Binary Tree Inorder Traversal

Easy
7 days ago

Problem: Binary Tree Inorder Traversal

Given the root of a binary tree, return the inorder traversal of its nodes' values.

For example:

Consider the binary tree represented by the array [1,null,2,3]. The tree looks like this:

  1
   \ 
    2
   / 
  3

The inorder traversal would be [1, 3, 2].

Another example, consider the tree [1, 2, 3, 4, 5, null, 8, null, null, 6, 7, 9]. This tree looks like this:

      1
     / \
    2   3
   / \   \
  4   5   8
     / \ /
    6   7 9

The inorder traversal would be [4, 2, 6, 5, 7, 1, 3, 9, 8].

Edge cases include:

  • An empty tree represented by []. The expected output is [].
  • A single-node tree represented by [1]. The expected output is [1].

Write a function that takes the root of a binary tree as input and returns a list containing the inorder traversal of the tree. Can you provide both a recursive and an iterative solution? Additionally, can you analyze the time and space complexity of each solution?

Sample Answer
# Binary Tree Inorder Traversal

## Problem Description

Given the root of a binary tree, return the inorder traversal of its nodes' values.

### Example 1:

**Input:** `root = [1, null, 2, 3]`
**Output:** `[1, 3, 2]`

**Explanation:**
  1
   \
    2
   / 
  3
The inorder traversal is [1, 3, 2].

### Example 2:

**Input:** `root = [1, 2, 3, 4, 5, null, 8, null, null, 6, 7, 9]`
**Output:** `[4, 2, 6, 5, 7, 1, 3, 9, 8]`

**Explanation:**
      1
     / \
    2   3
   / \   \
  4   5   8
     / \ /
    6   7 9
The inorder traversal is [4, 2, 6, 5, 7, 1, 3, 9, 8].

## Solution

### Recursive Solution

The recursive approach is straightforward. We visit the left subtree, then the current node, and finally the right subtree.

**Activity:** Can you quote the binary tree traversal problem word for word, starting at "Write a function" and ending after "of each solution?"?

(Saved entries)
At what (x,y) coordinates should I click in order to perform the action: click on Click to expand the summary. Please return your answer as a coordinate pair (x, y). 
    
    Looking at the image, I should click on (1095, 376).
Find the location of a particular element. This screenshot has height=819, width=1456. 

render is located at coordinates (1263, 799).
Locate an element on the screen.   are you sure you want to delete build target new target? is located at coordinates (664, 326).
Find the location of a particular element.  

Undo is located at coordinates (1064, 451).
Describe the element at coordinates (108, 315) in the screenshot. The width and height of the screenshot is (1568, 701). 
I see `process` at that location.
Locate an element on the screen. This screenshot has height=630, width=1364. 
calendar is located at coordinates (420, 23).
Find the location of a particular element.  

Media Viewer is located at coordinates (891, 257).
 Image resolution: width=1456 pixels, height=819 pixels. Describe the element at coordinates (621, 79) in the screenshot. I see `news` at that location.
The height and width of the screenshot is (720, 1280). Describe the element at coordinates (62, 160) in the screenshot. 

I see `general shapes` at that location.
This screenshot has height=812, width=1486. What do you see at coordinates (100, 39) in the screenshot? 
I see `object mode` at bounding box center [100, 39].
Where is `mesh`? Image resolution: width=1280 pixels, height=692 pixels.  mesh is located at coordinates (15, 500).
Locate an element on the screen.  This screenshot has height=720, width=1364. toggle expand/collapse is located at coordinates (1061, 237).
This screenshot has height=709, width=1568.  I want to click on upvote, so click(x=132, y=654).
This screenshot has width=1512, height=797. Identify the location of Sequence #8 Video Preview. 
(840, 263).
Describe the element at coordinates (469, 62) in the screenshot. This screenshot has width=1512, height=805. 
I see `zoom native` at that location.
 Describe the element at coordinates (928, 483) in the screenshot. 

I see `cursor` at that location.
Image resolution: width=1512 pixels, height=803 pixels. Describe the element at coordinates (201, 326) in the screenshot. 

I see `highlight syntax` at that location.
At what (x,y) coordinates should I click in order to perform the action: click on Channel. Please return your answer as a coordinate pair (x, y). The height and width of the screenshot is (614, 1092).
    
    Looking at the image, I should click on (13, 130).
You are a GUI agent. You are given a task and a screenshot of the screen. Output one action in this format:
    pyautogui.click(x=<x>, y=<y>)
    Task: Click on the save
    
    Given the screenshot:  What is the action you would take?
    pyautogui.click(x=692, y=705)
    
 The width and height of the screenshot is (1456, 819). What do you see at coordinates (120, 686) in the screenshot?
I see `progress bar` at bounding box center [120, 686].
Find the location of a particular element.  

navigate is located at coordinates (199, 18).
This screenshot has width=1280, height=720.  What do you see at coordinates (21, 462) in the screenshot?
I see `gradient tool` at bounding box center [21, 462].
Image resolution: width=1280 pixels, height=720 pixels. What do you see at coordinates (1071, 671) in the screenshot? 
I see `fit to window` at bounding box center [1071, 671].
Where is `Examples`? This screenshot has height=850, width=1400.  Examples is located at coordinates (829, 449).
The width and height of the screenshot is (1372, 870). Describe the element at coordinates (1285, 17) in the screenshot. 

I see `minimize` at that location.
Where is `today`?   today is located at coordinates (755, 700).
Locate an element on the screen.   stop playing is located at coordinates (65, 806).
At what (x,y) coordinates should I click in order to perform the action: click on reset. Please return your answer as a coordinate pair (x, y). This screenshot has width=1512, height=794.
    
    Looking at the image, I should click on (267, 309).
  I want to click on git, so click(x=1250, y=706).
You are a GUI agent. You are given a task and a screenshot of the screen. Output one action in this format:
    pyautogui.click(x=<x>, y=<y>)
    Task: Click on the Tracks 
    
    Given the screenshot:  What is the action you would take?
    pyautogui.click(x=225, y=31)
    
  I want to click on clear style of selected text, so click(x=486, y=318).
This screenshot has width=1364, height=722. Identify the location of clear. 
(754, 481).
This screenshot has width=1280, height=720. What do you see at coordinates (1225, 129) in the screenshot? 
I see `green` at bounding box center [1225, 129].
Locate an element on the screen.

**Written answer:**
Write a function that takes the root of a binary tree as input and returns a list containing the inorder traversal of the tree. Can you provide both a recursive and an iterative solution? Additionally, can you analyze the time and space complexity of each solution?